Em defesa da medicina da dor

(Eduardo Paz Ferreira, in Expresso, 30/05/2015)

Eduardo Paz Ferreira

           Eduardo Paz Ferreira

Tornou-se muito frequente o recurso a metáforas médicas a propósito das políticas de austeridade. A elas recorre quem se interroga sobre se a austeridade mata ou se a austeridade cura, bem como quem a classifica voodoo economics. Recentemente, o primeiro-ministro português elevou essa prática a um novo patamar, ao declarar à Rádio Renascença que “o objetivo que temos é vencer a doença, não é perguntar se as pessoas durante esse processo têm febre, têm dor ou se gostam do sabor do xarope”.

É sabido o grau de insensibilidade dos arautos da austeridade e particularmente dos funcionários das troikas que, tal como os padres da Inquisição, se consideram incumbidos de um mandato divino que os obriga a não se ocuparem do sofrimento que provocam, em nome da missão transcendental que lhes foi confiada.

O alinhamento do primeiro-ministro português por uma versão totalmente ultrapassada da medicina não deixa, ainda assim, de impressionar.

Começou no século XIX um debate sobre a dor na medicina, originado num texto dramático da escritora Frances Burney, em que esta descreve a mastectomia de que foi objeto sem anestesia.

Mesmo que se possa dizer que o século XIX é ainda um período histórico em que a dor é considerada inultrapassável, crescentemente deixa de se lhe atribuir qualquer efeito de purificação, como sucedia anteriormente e acelera-se uma luta sem quartel para a sua supressão, assumindo-se a como um inimigo fundamental nos séculos XX e XXI, como é brilhantemente descrito num livro de Joanna Bourke, “The Story of Pain. From Prayers to Painkillers” (Oxford University Press, 2014),

A preocupação moderna de assegurar que os doentes não sofrem dores desnecessárias, que tem até expressão no grande esforço dos hospitais portugueses para porem de pé serviços de medicina da dor, não é sopesada pelo primeiro-ministro que, provavelmente impressionado pelas teorias alemãs da culpa e da expiação, vê na dor um passo necessário da cura.
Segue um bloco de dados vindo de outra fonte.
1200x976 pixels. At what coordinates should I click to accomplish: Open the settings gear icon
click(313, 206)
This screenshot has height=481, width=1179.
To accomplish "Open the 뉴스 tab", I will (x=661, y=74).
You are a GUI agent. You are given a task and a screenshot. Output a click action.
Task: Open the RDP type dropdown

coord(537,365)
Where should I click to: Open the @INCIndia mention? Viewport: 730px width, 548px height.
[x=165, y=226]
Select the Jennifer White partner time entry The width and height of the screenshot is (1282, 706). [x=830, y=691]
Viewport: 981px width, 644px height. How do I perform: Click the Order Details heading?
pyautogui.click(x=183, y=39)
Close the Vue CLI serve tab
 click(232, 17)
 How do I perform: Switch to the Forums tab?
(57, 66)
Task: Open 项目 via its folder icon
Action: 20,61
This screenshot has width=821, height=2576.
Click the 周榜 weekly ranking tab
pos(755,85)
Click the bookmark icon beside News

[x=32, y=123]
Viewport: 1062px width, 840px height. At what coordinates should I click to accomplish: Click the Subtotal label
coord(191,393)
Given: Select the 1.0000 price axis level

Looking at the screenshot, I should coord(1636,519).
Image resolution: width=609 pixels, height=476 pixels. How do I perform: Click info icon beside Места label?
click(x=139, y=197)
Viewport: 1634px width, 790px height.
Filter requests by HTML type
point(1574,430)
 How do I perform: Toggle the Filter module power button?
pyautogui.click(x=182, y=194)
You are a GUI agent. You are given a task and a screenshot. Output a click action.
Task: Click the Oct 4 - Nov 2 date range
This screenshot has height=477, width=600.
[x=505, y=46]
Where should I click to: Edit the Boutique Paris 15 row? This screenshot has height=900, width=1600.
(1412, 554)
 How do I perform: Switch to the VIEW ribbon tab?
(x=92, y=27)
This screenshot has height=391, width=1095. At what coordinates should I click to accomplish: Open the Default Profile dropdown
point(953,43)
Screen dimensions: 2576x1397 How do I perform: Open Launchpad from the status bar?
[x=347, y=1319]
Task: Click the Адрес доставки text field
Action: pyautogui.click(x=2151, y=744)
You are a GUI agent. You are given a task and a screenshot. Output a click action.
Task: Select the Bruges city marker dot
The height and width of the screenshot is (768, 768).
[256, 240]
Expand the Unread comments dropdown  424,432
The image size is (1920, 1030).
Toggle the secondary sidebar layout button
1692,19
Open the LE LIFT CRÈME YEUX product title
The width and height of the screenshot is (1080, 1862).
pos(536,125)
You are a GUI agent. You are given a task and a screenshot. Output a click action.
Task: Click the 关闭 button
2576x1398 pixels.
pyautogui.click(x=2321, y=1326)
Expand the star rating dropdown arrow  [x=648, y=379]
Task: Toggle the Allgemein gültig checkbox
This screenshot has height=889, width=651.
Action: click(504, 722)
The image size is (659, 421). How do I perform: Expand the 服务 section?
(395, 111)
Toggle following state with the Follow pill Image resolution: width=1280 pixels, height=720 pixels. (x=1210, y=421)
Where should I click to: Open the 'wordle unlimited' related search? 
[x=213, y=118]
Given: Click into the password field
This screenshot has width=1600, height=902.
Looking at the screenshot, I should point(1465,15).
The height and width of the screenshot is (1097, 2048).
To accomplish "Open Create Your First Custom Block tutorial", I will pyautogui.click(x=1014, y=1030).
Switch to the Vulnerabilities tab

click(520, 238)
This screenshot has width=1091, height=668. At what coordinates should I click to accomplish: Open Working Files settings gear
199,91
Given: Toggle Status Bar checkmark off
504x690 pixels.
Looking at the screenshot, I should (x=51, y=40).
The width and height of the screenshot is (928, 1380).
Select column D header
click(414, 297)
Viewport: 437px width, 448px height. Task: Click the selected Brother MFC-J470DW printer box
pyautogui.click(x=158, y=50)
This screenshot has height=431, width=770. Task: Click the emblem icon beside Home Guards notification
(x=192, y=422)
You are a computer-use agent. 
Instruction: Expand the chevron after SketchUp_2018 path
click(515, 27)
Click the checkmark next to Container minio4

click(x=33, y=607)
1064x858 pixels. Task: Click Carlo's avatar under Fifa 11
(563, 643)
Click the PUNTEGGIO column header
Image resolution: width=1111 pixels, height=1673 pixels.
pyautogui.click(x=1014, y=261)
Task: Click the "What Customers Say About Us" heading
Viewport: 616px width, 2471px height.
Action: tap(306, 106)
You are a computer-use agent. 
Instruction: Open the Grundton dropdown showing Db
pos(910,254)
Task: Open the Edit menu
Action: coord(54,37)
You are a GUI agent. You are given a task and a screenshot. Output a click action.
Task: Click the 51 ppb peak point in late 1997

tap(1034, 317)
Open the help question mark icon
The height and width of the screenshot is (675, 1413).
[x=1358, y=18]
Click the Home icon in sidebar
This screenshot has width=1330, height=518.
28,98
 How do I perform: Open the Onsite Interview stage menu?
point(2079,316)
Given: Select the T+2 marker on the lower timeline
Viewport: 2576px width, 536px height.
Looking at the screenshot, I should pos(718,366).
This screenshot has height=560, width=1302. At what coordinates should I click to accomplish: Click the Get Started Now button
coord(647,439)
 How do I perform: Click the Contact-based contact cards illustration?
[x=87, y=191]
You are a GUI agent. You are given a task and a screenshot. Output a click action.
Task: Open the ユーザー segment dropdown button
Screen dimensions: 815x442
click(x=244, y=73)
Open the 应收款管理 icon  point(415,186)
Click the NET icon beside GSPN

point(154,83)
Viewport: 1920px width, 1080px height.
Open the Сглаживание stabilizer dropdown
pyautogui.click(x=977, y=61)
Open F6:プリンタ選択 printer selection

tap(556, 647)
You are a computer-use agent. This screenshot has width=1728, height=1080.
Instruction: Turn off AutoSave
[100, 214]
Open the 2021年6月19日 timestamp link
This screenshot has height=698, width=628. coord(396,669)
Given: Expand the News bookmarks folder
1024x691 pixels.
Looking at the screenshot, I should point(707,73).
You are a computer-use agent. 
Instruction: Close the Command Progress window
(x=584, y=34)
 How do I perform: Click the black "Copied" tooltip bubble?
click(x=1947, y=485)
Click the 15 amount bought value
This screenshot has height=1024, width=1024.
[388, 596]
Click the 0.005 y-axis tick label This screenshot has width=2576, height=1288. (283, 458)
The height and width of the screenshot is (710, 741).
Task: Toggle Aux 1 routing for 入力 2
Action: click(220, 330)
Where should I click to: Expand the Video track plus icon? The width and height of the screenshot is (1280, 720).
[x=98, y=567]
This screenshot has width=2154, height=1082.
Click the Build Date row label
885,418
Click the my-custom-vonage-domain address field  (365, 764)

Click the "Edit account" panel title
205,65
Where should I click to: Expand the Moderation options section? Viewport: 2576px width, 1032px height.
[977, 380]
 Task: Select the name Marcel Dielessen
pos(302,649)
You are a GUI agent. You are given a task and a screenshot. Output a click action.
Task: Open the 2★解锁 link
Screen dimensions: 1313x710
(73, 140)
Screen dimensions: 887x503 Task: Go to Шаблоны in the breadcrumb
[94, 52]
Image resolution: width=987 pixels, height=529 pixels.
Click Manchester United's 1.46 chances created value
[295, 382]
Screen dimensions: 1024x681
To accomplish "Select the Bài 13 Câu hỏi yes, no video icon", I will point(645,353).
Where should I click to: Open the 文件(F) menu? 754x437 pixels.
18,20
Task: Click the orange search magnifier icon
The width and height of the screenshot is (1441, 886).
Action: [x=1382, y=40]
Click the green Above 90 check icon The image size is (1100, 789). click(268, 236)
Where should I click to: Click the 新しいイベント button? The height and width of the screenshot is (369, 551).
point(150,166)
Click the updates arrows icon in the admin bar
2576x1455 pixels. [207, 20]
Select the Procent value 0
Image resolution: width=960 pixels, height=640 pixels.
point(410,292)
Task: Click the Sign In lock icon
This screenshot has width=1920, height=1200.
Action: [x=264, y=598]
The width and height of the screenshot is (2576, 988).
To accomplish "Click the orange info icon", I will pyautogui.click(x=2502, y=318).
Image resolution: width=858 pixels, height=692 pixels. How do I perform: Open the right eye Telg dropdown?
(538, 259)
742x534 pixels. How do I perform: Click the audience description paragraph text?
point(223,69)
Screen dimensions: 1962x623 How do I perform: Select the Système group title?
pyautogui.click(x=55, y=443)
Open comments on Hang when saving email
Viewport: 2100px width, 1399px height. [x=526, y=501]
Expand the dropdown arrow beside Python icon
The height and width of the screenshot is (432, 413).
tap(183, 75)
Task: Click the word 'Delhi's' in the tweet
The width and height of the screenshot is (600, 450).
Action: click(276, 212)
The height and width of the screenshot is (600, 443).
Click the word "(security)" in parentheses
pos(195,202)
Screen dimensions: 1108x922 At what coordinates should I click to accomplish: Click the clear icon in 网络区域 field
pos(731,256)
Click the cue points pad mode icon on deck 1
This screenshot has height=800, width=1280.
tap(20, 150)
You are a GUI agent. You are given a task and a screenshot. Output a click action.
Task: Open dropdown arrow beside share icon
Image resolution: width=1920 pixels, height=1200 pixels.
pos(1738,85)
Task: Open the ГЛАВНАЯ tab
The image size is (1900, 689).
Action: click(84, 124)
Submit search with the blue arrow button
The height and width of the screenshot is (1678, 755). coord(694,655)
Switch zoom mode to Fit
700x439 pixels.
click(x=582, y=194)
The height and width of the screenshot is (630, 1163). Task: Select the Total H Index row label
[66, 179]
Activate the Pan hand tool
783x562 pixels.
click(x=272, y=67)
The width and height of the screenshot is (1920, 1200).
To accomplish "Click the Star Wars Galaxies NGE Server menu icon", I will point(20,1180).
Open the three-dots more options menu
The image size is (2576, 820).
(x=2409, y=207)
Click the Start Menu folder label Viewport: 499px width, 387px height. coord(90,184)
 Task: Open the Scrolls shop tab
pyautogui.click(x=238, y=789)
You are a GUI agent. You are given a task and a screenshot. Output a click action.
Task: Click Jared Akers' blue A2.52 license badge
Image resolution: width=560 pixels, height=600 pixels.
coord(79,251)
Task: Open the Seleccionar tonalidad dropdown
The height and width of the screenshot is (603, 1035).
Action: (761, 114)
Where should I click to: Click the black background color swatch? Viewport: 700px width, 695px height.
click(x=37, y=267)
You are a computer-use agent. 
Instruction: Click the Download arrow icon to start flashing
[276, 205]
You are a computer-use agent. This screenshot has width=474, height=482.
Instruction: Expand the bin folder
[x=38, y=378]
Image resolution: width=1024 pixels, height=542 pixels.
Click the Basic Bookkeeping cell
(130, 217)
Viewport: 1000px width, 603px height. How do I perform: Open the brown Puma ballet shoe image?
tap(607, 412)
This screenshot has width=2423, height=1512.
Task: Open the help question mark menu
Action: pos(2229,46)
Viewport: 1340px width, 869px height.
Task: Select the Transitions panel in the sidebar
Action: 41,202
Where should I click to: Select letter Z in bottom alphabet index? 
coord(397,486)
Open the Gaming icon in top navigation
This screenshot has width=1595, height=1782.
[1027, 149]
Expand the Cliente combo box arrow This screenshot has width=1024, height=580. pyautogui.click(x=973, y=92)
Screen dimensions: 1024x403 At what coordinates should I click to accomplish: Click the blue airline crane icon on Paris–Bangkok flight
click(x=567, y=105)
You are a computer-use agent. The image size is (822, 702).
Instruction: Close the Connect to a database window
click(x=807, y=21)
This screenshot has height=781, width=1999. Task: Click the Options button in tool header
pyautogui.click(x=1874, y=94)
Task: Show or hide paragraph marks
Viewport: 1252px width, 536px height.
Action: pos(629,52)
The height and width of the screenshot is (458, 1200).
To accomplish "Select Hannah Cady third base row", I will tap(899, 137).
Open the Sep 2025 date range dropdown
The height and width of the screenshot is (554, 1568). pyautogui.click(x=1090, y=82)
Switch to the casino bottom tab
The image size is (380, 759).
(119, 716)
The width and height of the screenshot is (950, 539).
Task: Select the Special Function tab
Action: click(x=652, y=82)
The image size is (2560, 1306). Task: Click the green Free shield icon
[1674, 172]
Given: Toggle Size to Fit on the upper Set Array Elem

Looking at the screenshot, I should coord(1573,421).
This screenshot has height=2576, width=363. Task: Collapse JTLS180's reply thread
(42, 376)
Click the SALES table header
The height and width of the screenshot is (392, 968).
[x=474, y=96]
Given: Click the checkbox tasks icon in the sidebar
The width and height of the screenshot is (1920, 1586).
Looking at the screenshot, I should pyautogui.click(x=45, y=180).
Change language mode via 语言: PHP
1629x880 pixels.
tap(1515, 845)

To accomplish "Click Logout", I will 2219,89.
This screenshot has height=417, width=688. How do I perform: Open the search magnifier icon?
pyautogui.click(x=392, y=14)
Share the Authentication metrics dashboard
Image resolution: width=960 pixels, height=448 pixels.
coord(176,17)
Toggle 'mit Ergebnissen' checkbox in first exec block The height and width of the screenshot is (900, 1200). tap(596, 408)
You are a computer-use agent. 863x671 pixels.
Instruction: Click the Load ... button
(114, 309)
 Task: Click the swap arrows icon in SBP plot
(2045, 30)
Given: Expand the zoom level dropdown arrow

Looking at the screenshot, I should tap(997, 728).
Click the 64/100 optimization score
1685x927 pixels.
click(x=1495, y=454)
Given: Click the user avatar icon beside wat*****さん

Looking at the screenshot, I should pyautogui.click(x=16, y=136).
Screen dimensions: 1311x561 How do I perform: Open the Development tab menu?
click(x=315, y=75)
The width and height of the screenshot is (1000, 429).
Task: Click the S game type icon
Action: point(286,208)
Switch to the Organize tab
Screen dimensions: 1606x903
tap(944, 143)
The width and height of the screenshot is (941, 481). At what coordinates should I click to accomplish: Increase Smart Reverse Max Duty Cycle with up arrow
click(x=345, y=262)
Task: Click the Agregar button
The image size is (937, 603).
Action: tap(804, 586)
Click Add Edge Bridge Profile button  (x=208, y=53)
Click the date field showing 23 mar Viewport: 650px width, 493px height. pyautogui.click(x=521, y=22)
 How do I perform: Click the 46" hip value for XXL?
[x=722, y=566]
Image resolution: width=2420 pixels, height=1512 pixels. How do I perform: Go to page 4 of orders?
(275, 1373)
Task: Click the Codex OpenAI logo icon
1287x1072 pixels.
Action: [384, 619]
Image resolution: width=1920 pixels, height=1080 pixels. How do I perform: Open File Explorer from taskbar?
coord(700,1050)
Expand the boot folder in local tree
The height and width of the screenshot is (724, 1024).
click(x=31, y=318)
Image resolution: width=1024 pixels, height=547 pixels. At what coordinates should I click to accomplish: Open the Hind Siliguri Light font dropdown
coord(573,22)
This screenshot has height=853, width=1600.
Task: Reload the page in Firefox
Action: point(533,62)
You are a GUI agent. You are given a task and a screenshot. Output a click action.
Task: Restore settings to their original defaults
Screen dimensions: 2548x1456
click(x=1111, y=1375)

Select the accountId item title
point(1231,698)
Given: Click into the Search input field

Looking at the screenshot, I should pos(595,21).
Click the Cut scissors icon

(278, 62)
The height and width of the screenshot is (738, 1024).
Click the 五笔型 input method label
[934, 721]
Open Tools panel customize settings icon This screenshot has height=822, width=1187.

A dimensão humana da medicina nos nossos dias é central em todos os tratamentos e, consequentemente, não pode deixar de passar para qualquer metáfora política. A consulta do magnifico livro de Atul Gawande, “Ser Mortal”, recentemente traduzido, com um excelente prefácio de João Lobo Antunes, ajuda a situar a medicina na sua versão contemporânea.

Mas se posso, eu também, recorrer a metáforas médicas, sempre direi que os portugueses estão tão anestesiados que nem se dão conta destas declarações, tal como não repararam numa anterior do primeiro-ministro (apenas retida pelo “Observador”): “Ninguém está certo de conseguir produzir uma política que garanta a felicidade seja de quem for, não acredito em coisas dessas. De resto, nem acredito na felicidade.”

Não digo que o primeiro-ministro esteja sozinho nessa conceção e sei que a sua legitimidade política resulta de uma vitória eleitoral, na sequência de uma campanha em que estas perceções do mundo não foram, em qualquer caso, devidamente comunicadas aos cidadãos, mas a compaixão é uma qualidade fundamental da governação, tal como a felicidade e isso disseram-no, já em 1776, os founding fathers da América.